Stephen R. Cole works to build accurate and impactful knowledge, particularly population-health (epidemiologic) knowledge.
Professor Cole is interested in study designs and analyses that accurately estimate parameters of central interest to population-health scientists, such as risk. These study designs include randomized experiments, pseudoexperiments (i.e., observational studies) and thought-experiments (e.g., simulation studies). Substantively, Dr. Cole is interested in infectious diseases, primarily HIV, and cancer.
Jennifer Hill develops and evaluates methods that help answer causal questions vital to policy research and scientific development. Her ast work focused on situations in which it is difficult or impossible to perform traditional randomized experiments, or when even seemingly pristine study designs are complicated by grouped structures or missing data. Most recent work focuses on Bayesian nonparametric methods that allow for flexible estimation of causal models and are less time-consuming and more precise than competing methods (e.g. propensity score approaches). These approaches intersect with other causal inference topics such as common support violations, sensitivity analysis, and estimation of heterogeneous effects. Hill has published in a variety of leading journals including Journal of the American Statistical Association, Statistical Science, American Political Science Review, American Journal of Public Health, and Developmental Psychology. She earned her PhD in Statistics at Harvard University in 2000 and completed a post-doctoral fellowship in Child and Family Policy at Columbia University’s School of Social Work in 2002. Hill is current the Director of the Center for Practice and Research at the Intersection of Information, Society, and Methodology (PRIISM) and Co-Director of and the Master’s of Science Program in Applied Statistics for Social Science Research (A3SR).
Luke Keele (Ph.D., University of North Carolina, Chapel Hill, 2003) is currently an Associate Professor at the University of Pennsylvania with joint appointments in Surgery and Biostatistics. Professor Keele specializes in research on applied statistics with a focus on causal inference, design-based methods, matching, natural experiments and instrumental variables. He also conducts research on topics in educational program evaluation, election administration, and health services research. He has published articles in the Journal of the American Statistical Association, Annals of Applied Statistics, Journal of the Royal Statistical Society, Series A, The American Statistician, American Political Science Review, Political Analysis, and Psychological Methods.

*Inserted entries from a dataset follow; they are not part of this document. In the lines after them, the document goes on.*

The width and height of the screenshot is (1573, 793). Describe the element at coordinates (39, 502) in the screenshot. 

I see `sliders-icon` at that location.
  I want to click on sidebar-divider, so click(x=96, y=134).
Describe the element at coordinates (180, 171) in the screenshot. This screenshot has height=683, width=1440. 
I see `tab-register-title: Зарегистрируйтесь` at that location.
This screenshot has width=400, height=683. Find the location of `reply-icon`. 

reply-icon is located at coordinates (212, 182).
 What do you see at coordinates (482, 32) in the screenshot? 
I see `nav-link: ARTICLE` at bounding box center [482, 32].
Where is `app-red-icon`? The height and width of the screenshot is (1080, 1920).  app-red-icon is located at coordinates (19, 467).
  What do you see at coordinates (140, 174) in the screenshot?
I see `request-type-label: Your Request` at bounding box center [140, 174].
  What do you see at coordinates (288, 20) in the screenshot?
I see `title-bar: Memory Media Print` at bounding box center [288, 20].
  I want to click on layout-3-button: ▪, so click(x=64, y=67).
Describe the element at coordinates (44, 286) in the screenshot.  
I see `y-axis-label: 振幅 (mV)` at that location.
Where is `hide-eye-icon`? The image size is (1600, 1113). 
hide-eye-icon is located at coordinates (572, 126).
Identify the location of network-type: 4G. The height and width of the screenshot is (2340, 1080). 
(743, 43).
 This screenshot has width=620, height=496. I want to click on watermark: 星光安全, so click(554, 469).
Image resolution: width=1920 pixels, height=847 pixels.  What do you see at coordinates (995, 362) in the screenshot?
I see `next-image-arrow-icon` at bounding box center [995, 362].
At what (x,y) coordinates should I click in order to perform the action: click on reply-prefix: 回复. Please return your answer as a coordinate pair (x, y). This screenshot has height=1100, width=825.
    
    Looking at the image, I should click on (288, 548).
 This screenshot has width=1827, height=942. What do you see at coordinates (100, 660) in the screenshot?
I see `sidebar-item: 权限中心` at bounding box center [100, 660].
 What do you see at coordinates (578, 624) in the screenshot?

Ilya Shpitser is a John C. Malone Assistant Professor of Computer Science, Johns Hopkins University. His primary area of interest is causal and probabilistic inference, graphical models, missing data, dependent data, and algorithmic fairness. The primary application area for Dr. Shpitser’s work is healthcare, medicine, and public health.
Dylan Small, PhD is the Class of 1965 Wharton Professor in the Department of Statistics at the Wharton School at the University of Pennsylvania. Dr. Small received his PhD in Statistics from Stanford University and his AB in Mathematics from Harvard University. Dr. Small’s research interests include causal inference and applications of statistics to health and public policy. He was the founding Editor of the journal Observational Studies and continues to serve on the editorial board of Observational Studies as well as the Journal of Casual Inference and several other statistical journals.